Every once in a while I’ll be playing a scenario in my head. Some sort of dialogue, or discussion. I’d imagine being asked questions in front of a small group, usually close friends, and trying to answer them. Used to think this would help me “prepare” for real-life situations but then the scenarios became a bit of fantasy (such as imagining myself being a professor) and I realized this was a mental trick to better make sense of and articulate my own thoughts.  In short, I was just asking myself those questions.
Lately, the hypothetical question was “Do you believe in God?”.
The fact that I had to play a whole imagined discussion means a “yes” or “no” is nowhere near a satisfying answer. Suppose I said: “Yes, I do believe in God.” But then, what does it even mean? Some of you may wonder, do you really think there’s an old man in the sky and you ought to worship him?
What I’ve been saying here isn’t something you’ll want to see very often, in 2017. An era where the real world is too important to ignore. Uni, work, friends, relationships, opportunities. The future. There is little use jamming your head with ideas of something that isn’t there. The word religion only reminds you of a distant world that ended up retreating to make way for the concrete, the factual, the exciting, and brighter. And it’s right before your eyes, religions make people do bad stuff. 
Why do I decide to write this? I’m feeling it really close. Something. 
Why does a person believe in God?  I want to say because to believe is like to love.

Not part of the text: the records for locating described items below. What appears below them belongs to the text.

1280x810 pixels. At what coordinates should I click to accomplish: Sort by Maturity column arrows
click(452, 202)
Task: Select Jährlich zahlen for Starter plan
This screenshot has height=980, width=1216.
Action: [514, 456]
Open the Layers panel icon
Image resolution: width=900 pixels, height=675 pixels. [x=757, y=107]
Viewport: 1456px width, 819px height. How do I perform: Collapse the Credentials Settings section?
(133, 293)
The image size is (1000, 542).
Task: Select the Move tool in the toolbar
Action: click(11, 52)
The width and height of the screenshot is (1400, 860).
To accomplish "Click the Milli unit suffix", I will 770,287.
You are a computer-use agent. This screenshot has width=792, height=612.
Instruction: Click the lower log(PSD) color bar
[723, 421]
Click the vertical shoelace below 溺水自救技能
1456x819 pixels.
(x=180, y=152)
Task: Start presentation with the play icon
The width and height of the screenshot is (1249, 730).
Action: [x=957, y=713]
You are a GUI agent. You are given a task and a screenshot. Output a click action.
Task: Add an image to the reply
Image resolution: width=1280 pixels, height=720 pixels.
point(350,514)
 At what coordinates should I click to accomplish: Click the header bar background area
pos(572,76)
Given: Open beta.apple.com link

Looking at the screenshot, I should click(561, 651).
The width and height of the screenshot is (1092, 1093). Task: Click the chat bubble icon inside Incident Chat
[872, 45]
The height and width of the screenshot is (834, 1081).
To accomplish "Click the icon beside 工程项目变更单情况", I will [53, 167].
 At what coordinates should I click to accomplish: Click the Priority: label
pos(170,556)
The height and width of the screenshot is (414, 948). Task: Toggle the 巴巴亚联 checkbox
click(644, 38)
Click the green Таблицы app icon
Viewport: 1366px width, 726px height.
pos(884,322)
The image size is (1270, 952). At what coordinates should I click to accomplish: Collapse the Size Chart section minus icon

But I should not pour emotional lines out in the page right now. To believe is like to love, it takes tremendous energy to make that connection. The first thing is, you can’t just *snap* and wake up the next day thinking “So, God exists.” Like love, it comes with patience. A whole lot of it. It’s something so personal. Just like love, you cannot force it, you can only force the behaviors that *might* prove love but it has nothing to do with what the person really know in his mind.  I don’t happen to be a religious person. Sure, I had tradition in my family, however it doesn’t solve the problem of whether or not I believe. I am a person of this world, deeply grounded in reality, and unlike traditions which can be taught and trained, belief does not come that way. You have to be so patient, so strong to find it, even stronger to keep it. You may find religious people a little too stubborn that way. But true faith also comes with a lot of knowledge and maturity. I deeply, deeply acknowledge that you guys are unfamiliar with the notion of God; it’s just as hard for anyone, even me, to understand. Sticking to faith is a matter of lifetime, I’m just as near as baby steps in this path.  
Just like love, there’s also duties and devotion, or what I’d like to call, participation. Everybody has their own way: go to church, pray, help people, etc.  What I choose to do is to bring God to people. Nothing makes me happier than to devote by living a life this way. But it comes with a downside that I cannot identify with other Christians. Maybe I’m to “secular”, because my grandfather didn’t force me to learn rites and back in the day I didn’t join other Christian kids. For me, God cannot be taken for granted. Prayers and rites cannot be taken for granted also, I just have to know the meaning of everything.
About the nature of God, it’s more complex than the question of an old man in the sky. Philosophy and theology had a lot of deep discussion for that already. Personally, I see God as an invisible spirit that runs through this world. I never ask myself whether he exists, I just wonder how can I find him, since he’s invisible.
But life goes on with more important concerns, like finals. And I’ve been up all night just to jumble these thoughts. So I’ll stop, and start quoting the Holy Bible. These are beautiful words, I’ll be so happy some of you may stop by and read them.
If I speak in the tongues of men or of angels, but do not have love, I am only a resounding gong or a clanging cymbal. If I have the gift of prophecy and can fathom all mysteries and all knowledge,and if I have a faith that can move mountains, but do not have love, I am nothing. If I give all I possess to the poor and give over my body to hardship that I may boast, but do not have love, I gain nothing.
Love is patient, love is kind. It does not envy, it does not boast, it is not proud. It does not dishonor others, it is not self-seeking, it is not easily angered, it keeps no record of wrongs. Love does not delight in evil but rejoices with the truth. It always protects, always trusts, always hopes, always perseveres.
Love never fails. But where there are prophecies, they will cease; where there are tongues, they will be stilled; where there is knowledge, it will pass away. For we know in part and we prophesy in part, but when completeness comes, what is in part disappears. When I was a child, I talked like a child, I thought like a child, I reasoned like a child. When I became a man, I put the ways of childhood behind me. For now we see only a reflection as in a mirror; then we shall see face to face. Now I know in part; then I shall know fully, even as I am fully known.
And now these three remain: faith, hope and love. But the greatest of these is love.